The real way to 'improve' the speed of this is to have many worker threads (each with their own std::list and 'smart' pushing onto the list with the least items or one std::list shared with a mutex) processing the files. If you have a multi-core machine with multiple hard drives, this will greatly increase the speed of saving these files to disk.

The other solution is to off-load the saving of the files to many different computers as well (if the number of disks on your current computer is limiting the writes). By using a message passing system such as ZMQ/0MQ, you'd be able to very easily push off the saving of files to different systems (which are setup in a PULL fashion) with more hard drives being accessible than just what is currently on one machine. Using ZMQ makes the round-robin style message passing trivial as a fan-out architecture is built in and is literally minutes to implement.

Yet another solution is to create a ramdisk (easy done natively on linux, for windows... I've used this). This will allow you to parallelize the writing of the files with as many writers as you want without issue. Then you'd need to make sure to copy those files to a real storage location before you restart or you'd lose the files. But during the running, you'd be able to store the files in real-time without issue.

Question 2

So you're downloading 20 million files from a server, and the speed at which you can save them to disk is a bottleneck? If you're accessing the server over the Internet, that's very strange. Perhaps you're downloading over a local network, or maybe the "server" is even running locally.

With 20 million files to save, I'm sure they won't all fit in RAM, so buffering the data in memory won't help. And if the maximum speed at which data can be written to your disk is really a bottleneck, using MS SQL or any other DB will not change anything. There's nothing "magic" about a DB -- it is limited by the performance of your disk, just like any other program.

It sounds like your best bet would be to use multiple disks. Download multiple files in parallel, and as each is received, write it out to a different disk, in a round-robin fashion. The more disks you have, the better. Use multiple threads OR non-blocking I/O so downloads and disk writes all happen concurrently.

Question 3

Probably it helps to access the disk sequentially. Here is a simple trick to do this: Stream all incoming files to an uncompressed ZIP file (there are libraries for that). This makes all IO sequential and there is only one file. You can also split off a new ZIP file after 10000 images or so to keep the individual ZIPs small.

You can later read all files by streaming out of the ZIP file. Little overhead there as it is uncompressed.

Question 4

It sounds like you are trying to write an application which downloads as much content as you can as quickly as possible. You should be aware that when you do this, chances are people will notice as this will suck up a good amount of bandwidth and other resources.
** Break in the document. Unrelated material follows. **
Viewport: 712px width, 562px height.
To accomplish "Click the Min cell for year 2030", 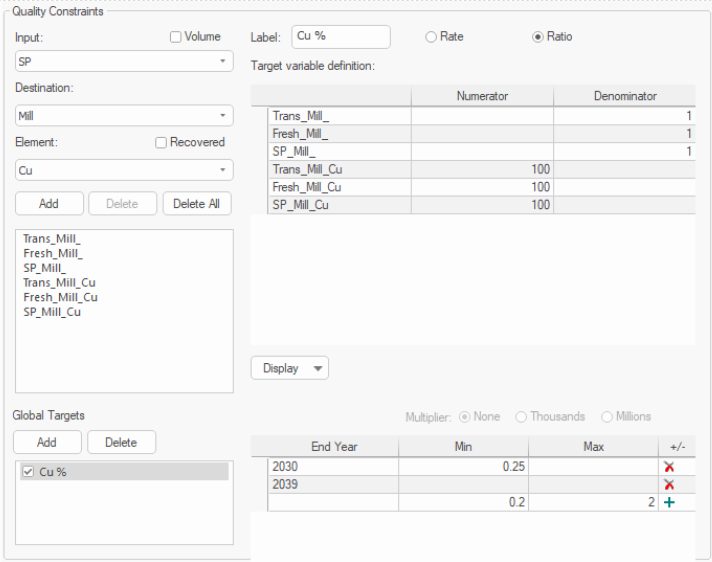I will point(463,467).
Since this is Windows/NTFS, there are some things you need to keep in mind: - Do not have more than 2k files in one folder. - Use async/buffered writes as much as possible. - Spread over as many disks as you have available for best I/O performance.
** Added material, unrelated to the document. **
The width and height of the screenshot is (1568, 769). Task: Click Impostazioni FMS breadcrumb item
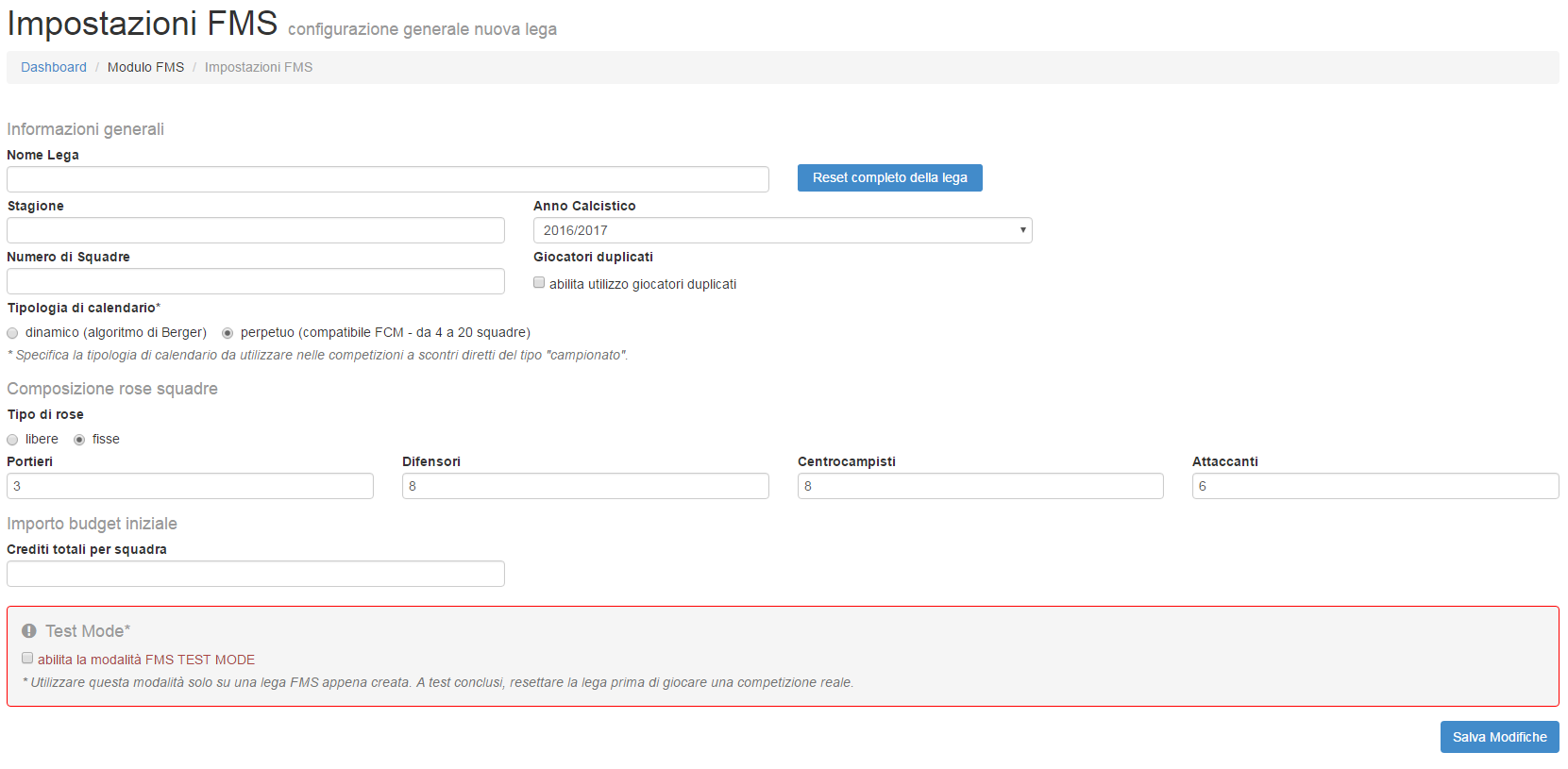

One thing that wasn't mentioned that is somewhat important is file size. Since it looks like you are fetching JPEGs, I'm going to assume an average files size of ~50k.
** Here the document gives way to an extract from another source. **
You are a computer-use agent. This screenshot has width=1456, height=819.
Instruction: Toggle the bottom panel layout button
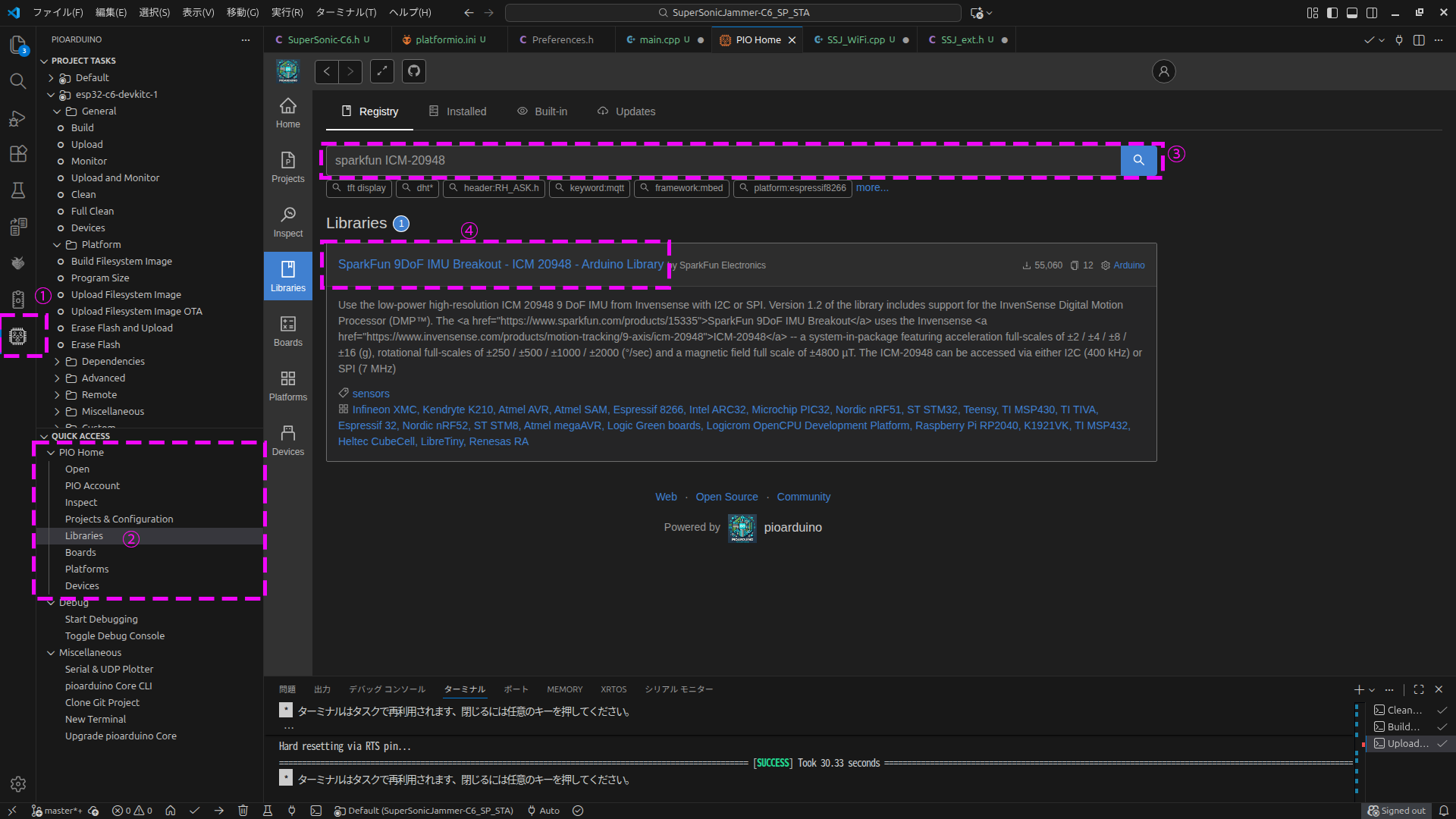coord(1352,13)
I've recently done something like this with an endless stream of ~1KB text files using .Net 4.0 and was able to saturate a 100mbit network controller on the local net. I used the TaskFactory to generate HttpWebRequest threads to download the data to memory streams. I buffered them in memory so I did not have to write them to disk. The basic approach I would recommend is similar - Spin off threads that each make the request, grab the response stream, and write it to disk. The hardest part will be generating the sequential folders and file names. You want to do this as quickly as possible, make it thread safe, and do your bookkeeping in memory to avoid hitting the disk with unnecessary calls for directory contents.

I would not worry about trying to sequence your writes. There are enough layers of the OS/NTFS that will try and do this for you. You should be saturating some piece of your pipe in no time.